As a general question, are you providing weep holes in those vertical columns? We've started doing that with HSS and pipe sections here due to frost expansion on directly embedded columns.

 

[1503-44]

I'd tend to use ONE 16"? pipe column at the center. Lot less holes to dig, less number of rust prone points, cleaner look and feel, easier to mow, easier to orient and easier mount trackers.

 

[smokiibear]

Thanks, all. I'm using K=2.1

Wind...sure, on paper. But after 1000's of these structural around california, not a single one has had wind issues. The issue has never been about spending more money on materials, but the extra weight of a 6 is much harder for the installers to handle. I think this relates how those solar contractors are set up.

 

[dik]

another reason for using a thinner wall HSS.

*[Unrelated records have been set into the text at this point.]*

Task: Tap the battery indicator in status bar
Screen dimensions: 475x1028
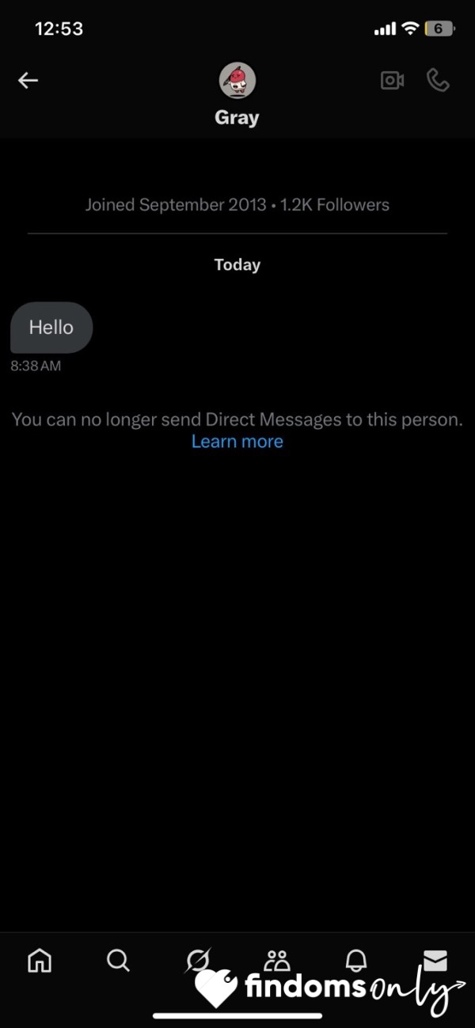Action: 439,29
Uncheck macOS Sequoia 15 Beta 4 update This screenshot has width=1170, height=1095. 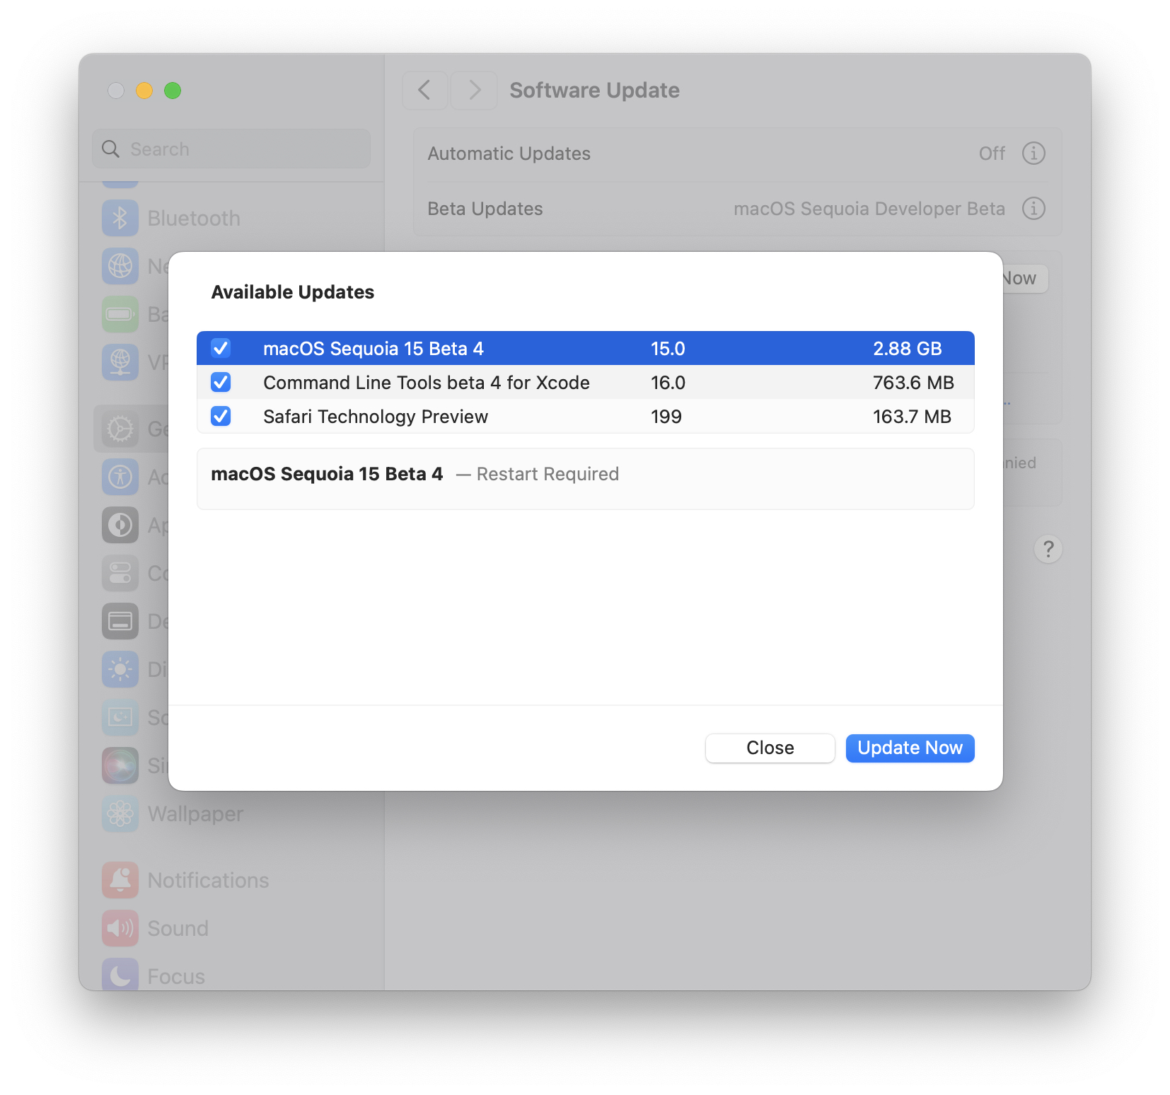coord(221,348)
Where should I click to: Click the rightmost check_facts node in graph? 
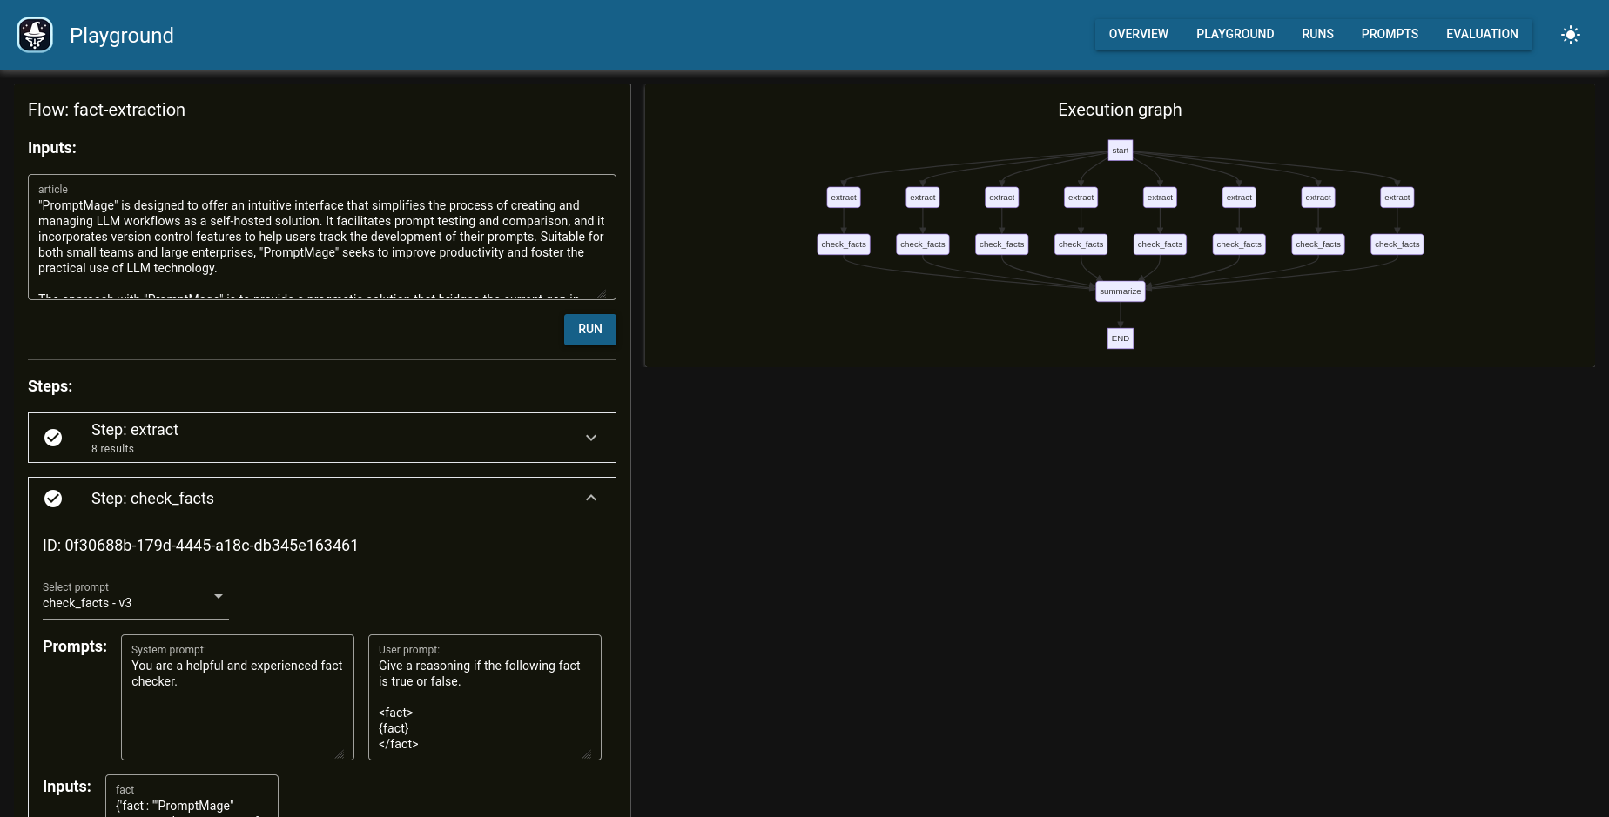tap(1397, 244)
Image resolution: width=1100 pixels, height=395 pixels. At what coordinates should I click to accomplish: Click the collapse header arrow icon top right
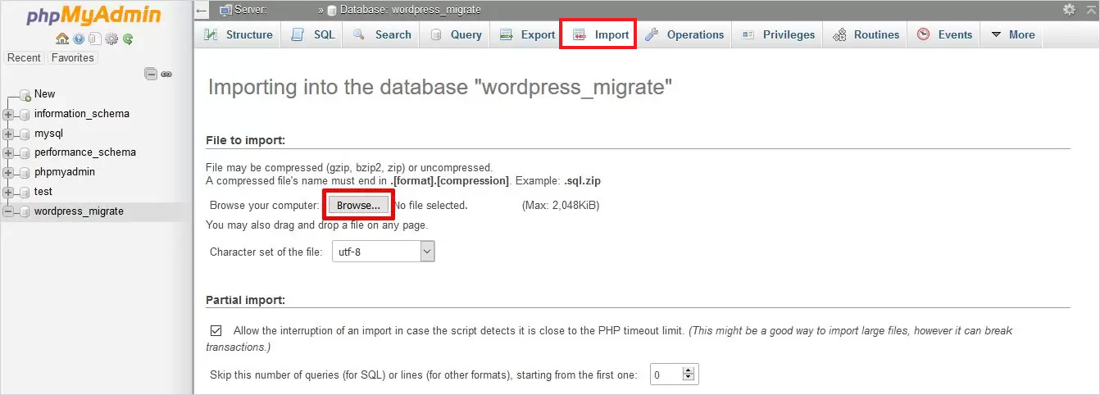[x=1091, y=10]
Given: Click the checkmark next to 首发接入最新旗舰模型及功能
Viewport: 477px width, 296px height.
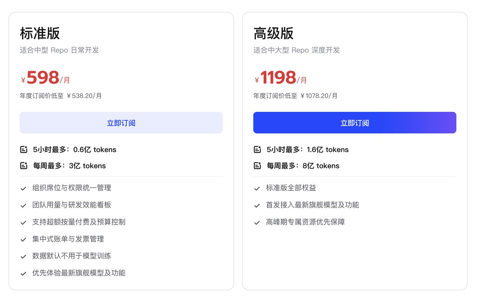Looking at the screenshot, I should point(257,205).
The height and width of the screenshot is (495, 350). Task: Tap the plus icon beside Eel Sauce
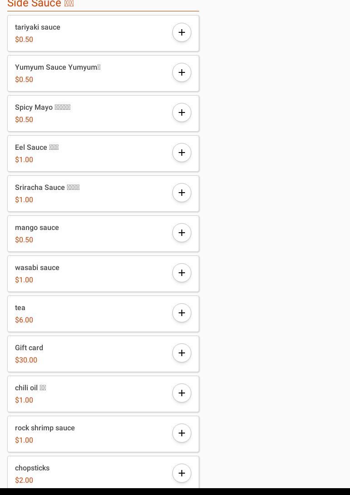182,153
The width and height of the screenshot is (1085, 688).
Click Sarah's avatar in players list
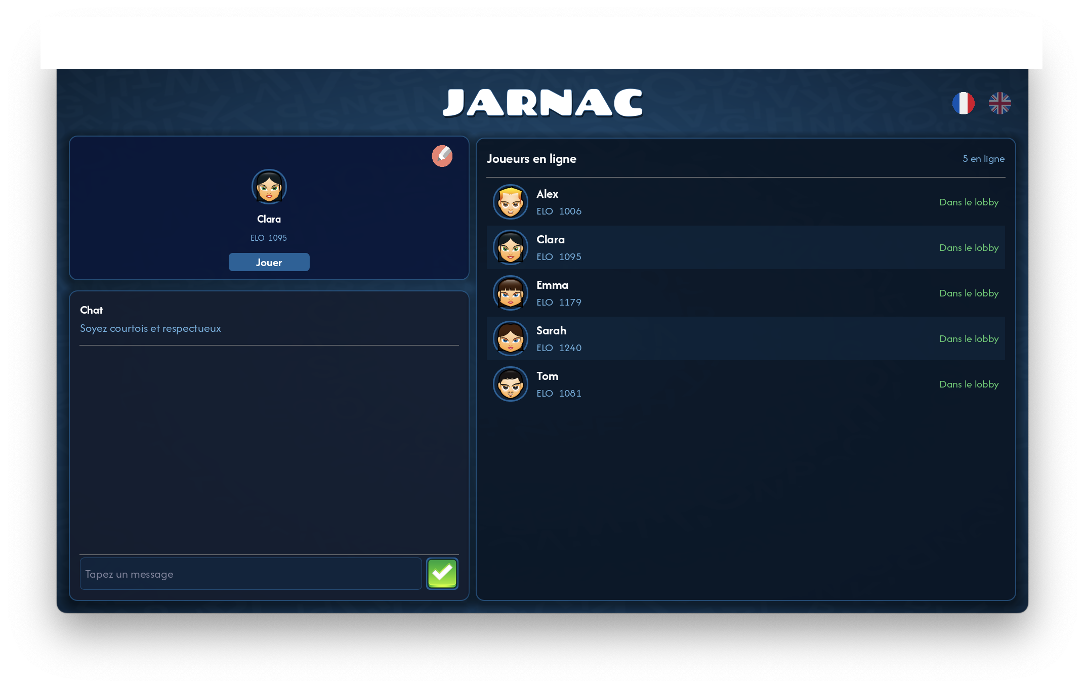(x=510, y=338)
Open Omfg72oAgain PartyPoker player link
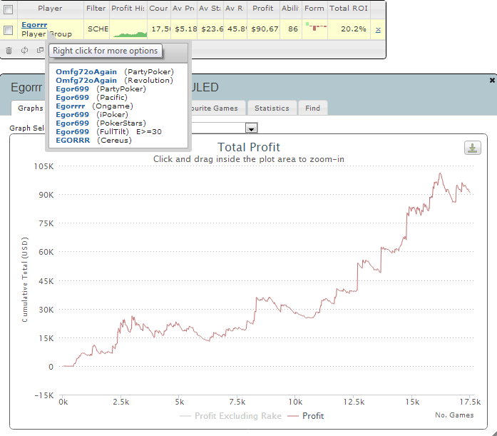The width and height of the screenshot is (497, 436). (86, 72)
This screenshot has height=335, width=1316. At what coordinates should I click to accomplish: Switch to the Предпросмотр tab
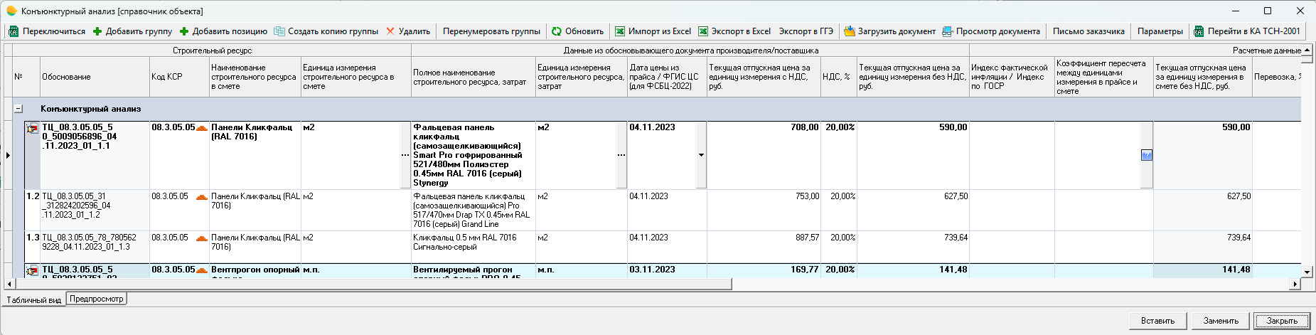pos(97,299)
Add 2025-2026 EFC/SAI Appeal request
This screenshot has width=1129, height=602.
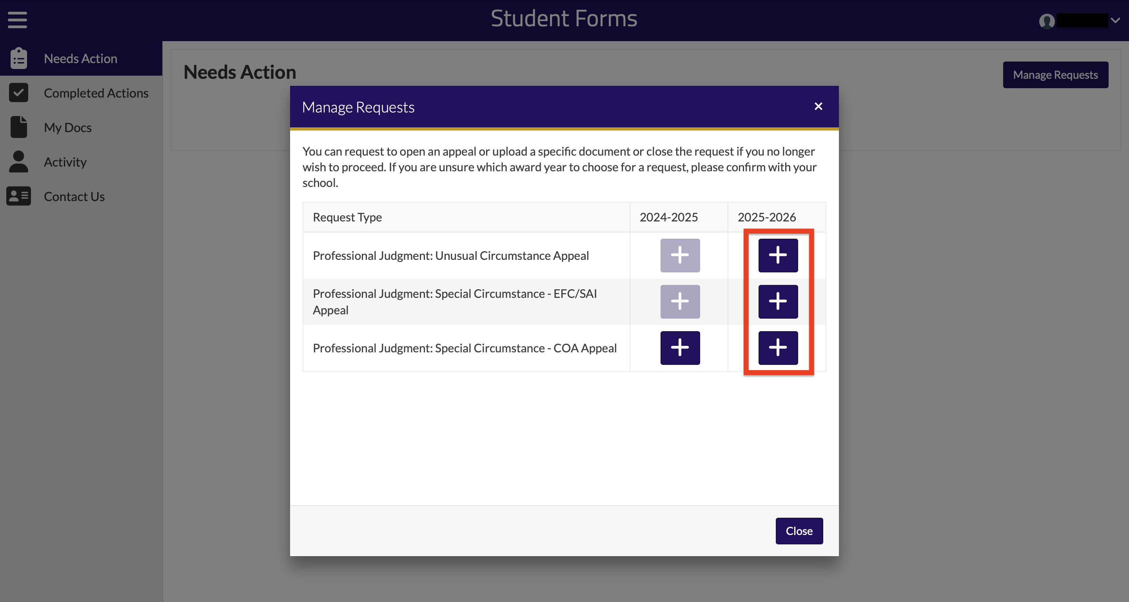(x=778, y=301)
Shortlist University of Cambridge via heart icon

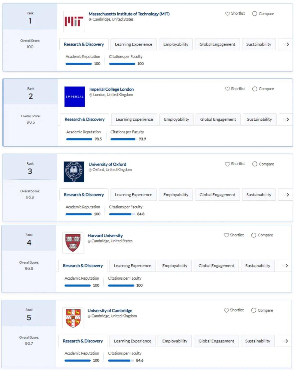coord(226,310)
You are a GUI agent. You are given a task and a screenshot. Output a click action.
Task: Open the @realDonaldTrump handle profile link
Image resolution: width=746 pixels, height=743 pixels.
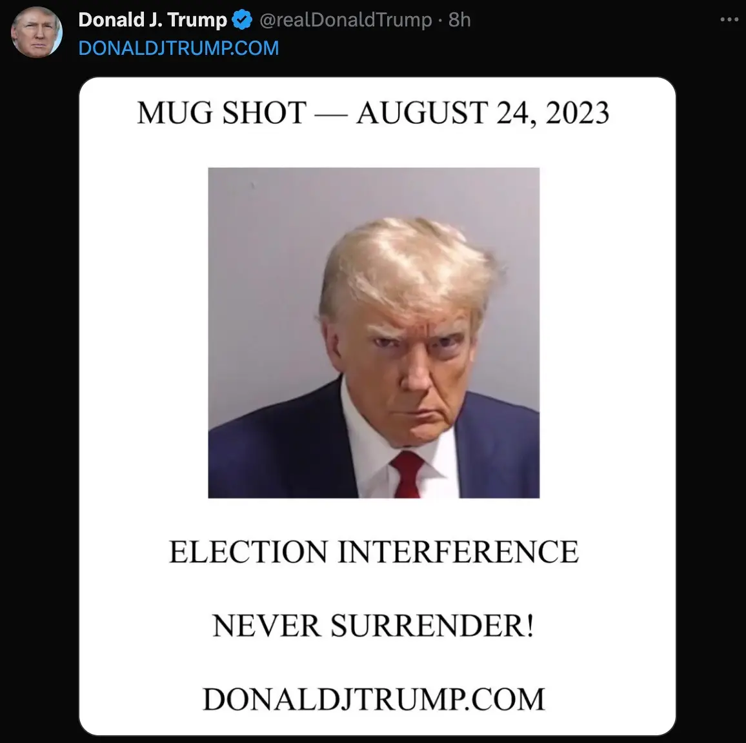click(x=345, y=20)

Rather than think climate change and the corona virus as science, think of it as the wrath of God. Feel any better?

-Dik

 

[Shanman_]

Be careful with that logic.. when we justify leaner seismic/wind designs simply because "they haven't had any issues yet" ..

The same was said for solar canopies I've seen designed which utilize aluminum clamps as opposed to bolts to secure the panels. The clamps calc'd, sure, but their deflection under even 50mph gusts allowed for the solar panels to dislodge and go flying like a kite down the street.

 

[smokiibear]

Here's another issue, why we go to the std pipe. The galvanization matches the rest of the structure. When going the HSS, we have to get HDG, which looks like junk.

 

[phamENG]

The traditional upper limit of 200 was based on professional judgment and practical construction economics, ease of handling, and care required to minimize inadvertent damage during fabrication, transport and erection. These criteria are still valid and it is not recommended to exceed this limit for compression members except for cases where special care is exercised by the fabricator and erector.

but the extra weight of a 6 is much harder for the installers to handle. I think this relates how those solar contractors are set up.

Sounds to me like the folks building these are not going to be able to take the necessary care required to avoid damaging a smaller, thinner, less robust column since, by the sound of it, they're just showing up in a pickup truck and tossing them in a hole. Anything bigger than a pair of laborers manhandling a 16' pipe should be able to put that up without noticing it. Stick to 200 as a hard limit.

 

[KootK]

1) Given that these columns will likely arrive in a pickup or small flatbed, and they'll never be handled by crane, I feel that the kL/r < 200 requirement is superfluous when it comes to the handling and erection argument. The small scale of the erection operation strikes me as just the antidote for such worries.

2) Given my expectations for the loads on these posts, I feel that they will be almost more like beams than columns. As such, if designed properly for lateral, I also struggle to support KL/r < 200 on any kind of design / accidental eccentricity basis. The dominant load on these posts may well be applied moment.

I vote for disregarding the compression slenderness in this instance.